Co-decision
- The Council building (Photo: European Commission)
Co-decision is the general procedure of law making where the Commission proposes and the Council decides under a procedure giving growing influence to the EU Parliament (Article 251 TEC). The procedure is called “co-decision” or “conciliation procedure” because the EU Parliament is allowed to propose amendments and to veto the proposed laws.
Procedure
- The Commission has the monopoly in proposing all EU laws.
- The Council then decides on the proposals by a qualified majority and the EU Parliament by simple or by absolute majority.
- The EU Parliament can veto a law or propose amendments by an absolute majority of its members in the second reading.
- If the Council does not accept the proposal of the absolute majority of the members of Parliament, a Conciliation Committee is established.

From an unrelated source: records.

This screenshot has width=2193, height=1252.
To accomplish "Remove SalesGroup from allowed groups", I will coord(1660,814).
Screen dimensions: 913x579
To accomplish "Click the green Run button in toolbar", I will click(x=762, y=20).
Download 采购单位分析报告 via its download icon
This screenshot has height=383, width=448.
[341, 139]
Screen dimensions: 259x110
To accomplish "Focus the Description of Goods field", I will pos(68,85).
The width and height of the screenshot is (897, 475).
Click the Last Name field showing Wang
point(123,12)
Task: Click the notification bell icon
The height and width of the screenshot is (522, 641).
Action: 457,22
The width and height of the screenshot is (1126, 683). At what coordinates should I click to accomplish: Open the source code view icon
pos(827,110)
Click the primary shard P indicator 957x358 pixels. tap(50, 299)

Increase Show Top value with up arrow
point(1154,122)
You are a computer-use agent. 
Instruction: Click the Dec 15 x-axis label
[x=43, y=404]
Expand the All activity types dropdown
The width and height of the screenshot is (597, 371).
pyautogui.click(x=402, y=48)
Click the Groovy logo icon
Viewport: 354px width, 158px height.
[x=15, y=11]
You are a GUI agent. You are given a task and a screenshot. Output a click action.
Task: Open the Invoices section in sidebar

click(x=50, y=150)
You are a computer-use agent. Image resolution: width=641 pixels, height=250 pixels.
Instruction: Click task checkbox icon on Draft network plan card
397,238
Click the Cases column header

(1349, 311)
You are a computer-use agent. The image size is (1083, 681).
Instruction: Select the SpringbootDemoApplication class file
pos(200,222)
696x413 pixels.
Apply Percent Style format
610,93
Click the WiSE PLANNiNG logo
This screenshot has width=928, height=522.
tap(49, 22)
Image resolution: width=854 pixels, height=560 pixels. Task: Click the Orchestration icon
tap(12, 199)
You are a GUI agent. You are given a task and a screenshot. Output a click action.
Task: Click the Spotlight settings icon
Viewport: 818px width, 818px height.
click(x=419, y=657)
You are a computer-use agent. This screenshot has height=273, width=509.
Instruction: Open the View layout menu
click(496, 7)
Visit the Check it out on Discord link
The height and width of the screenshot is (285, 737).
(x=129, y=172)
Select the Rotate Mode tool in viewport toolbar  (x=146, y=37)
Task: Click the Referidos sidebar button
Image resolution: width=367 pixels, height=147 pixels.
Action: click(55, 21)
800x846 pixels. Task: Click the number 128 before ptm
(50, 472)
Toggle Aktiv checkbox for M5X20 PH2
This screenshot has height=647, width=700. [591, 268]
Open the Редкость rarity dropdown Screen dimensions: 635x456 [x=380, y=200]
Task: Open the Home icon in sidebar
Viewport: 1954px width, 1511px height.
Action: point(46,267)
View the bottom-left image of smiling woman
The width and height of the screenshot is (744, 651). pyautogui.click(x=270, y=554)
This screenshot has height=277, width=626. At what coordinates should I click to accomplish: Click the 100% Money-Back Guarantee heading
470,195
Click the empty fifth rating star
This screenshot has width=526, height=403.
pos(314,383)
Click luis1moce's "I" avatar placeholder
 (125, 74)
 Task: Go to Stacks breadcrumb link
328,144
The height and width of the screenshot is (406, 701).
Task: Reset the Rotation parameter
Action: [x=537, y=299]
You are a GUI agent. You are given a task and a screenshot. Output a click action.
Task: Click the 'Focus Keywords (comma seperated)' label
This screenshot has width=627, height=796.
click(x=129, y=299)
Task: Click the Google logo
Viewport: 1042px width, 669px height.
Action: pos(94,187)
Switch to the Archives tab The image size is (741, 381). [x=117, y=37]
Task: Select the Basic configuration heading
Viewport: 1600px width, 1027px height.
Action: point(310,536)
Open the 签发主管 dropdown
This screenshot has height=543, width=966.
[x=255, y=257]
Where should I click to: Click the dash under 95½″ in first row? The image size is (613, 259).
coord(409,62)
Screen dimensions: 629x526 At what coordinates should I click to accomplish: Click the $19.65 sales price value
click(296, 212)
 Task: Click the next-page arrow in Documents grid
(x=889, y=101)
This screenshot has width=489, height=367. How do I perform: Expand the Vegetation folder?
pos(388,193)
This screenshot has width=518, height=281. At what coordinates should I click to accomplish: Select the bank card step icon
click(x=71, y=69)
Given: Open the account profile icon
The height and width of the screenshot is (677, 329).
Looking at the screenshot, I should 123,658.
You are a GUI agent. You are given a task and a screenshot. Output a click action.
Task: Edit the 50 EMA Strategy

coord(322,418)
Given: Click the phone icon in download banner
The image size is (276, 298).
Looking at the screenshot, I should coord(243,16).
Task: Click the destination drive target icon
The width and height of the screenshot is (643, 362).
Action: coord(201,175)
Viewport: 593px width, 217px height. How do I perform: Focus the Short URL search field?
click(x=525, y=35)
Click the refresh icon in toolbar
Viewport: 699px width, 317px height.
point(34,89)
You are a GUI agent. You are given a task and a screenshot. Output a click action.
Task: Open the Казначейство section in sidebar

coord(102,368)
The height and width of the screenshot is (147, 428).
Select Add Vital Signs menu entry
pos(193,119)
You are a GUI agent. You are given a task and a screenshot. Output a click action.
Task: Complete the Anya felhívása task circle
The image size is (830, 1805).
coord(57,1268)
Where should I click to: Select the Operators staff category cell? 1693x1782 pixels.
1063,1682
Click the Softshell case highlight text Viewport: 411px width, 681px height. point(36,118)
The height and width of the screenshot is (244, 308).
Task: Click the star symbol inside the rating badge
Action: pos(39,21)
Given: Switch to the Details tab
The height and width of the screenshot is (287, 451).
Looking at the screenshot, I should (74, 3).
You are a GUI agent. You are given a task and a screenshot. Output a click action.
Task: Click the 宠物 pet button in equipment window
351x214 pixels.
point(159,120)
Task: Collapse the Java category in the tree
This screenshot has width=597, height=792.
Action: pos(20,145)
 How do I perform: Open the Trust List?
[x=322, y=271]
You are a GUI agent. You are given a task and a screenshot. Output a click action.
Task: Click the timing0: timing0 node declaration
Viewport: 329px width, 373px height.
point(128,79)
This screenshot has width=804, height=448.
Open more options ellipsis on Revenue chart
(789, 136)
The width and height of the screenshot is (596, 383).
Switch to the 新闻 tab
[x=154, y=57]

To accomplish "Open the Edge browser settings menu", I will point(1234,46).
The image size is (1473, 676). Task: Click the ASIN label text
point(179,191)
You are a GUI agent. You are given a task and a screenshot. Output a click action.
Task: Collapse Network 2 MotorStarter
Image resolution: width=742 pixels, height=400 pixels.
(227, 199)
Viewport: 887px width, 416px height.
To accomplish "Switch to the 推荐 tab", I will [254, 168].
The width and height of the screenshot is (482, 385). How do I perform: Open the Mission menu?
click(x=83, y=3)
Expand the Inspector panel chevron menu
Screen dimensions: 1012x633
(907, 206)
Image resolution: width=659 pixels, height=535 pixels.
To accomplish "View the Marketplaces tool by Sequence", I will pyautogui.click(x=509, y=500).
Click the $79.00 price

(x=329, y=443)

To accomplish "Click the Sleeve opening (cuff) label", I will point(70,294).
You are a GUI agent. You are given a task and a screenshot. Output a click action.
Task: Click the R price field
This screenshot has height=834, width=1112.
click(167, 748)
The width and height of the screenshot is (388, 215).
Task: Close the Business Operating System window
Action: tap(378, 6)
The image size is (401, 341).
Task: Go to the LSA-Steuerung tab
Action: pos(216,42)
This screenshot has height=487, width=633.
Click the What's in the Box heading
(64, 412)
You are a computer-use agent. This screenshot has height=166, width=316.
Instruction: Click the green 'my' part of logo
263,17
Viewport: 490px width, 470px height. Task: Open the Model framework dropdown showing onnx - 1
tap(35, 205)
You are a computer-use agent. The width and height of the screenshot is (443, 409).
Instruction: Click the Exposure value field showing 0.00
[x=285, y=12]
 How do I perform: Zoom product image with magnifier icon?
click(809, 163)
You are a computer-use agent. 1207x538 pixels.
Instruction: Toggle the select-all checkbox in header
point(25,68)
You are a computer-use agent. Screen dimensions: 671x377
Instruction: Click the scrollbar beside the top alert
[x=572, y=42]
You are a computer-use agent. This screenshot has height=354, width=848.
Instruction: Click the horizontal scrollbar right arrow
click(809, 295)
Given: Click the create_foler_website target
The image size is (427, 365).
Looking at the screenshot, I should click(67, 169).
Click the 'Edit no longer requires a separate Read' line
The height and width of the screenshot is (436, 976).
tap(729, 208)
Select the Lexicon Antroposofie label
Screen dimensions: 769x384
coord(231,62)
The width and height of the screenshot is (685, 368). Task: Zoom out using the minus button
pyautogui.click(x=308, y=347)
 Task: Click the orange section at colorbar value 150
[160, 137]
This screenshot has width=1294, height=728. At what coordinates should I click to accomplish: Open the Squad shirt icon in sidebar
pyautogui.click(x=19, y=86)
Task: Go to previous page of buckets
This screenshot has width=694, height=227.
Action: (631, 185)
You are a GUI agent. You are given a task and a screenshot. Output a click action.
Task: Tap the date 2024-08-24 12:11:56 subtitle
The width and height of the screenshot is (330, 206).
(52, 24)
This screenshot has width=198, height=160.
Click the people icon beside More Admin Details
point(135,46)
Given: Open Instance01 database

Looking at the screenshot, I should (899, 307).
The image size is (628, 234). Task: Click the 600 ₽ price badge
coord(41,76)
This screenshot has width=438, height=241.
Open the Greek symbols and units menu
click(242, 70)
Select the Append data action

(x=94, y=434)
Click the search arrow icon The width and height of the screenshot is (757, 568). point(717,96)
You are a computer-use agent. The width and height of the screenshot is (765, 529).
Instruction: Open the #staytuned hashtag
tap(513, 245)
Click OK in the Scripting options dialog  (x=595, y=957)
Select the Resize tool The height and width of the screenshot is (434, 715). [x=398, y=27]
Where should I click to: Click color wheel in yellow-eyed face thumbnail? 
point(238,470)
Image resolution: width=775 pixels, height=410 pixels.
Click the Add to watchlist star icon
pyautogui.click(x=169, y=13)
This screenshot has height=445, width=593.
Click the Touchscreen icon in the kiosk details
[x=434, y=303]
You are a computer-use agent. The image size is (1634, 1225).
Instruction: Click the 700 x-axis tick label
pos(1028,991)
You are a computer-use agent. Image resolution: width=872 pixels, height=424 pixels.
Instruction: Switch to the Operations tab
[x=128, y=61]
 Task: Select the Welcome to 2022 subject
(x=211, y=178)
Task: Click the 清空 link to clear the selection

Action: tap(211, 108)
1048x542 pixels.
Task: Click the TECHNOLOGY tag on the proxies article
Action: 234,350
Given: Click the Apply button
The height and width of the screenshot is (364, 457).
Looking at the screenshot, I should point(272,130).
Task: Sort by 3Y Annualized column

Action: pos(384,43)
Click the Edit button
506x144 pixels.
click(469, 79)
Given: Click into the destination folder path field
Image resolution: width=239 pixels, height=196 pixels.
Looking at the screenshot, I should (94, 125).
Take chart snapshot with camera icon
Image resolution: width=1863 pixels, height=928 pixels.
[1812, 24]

- The results of the Conciliation Committee must be approved by a qualified majority in the Council and a simple majority in the EU Parliament. Otherwise the adoption of the law fails.
Notes
In 2002, the Commission drew up 74 proposals under the co-decision procedure. The EU Council and Parliament finalised 79 dossiers. 20 of the proposals were adopted at first reading, 40 in two readings, and in 19 cases a Conciliation Committee was set-up. In 9 of these 19 cases a joint text was approved without discussion (an item). Environmental and social issues in particular required discussions.
The future
The EU Constitution proposes that this procedure shall become the general decision-making rule for EU legislation. This will strengthen the role of the EU Parliament.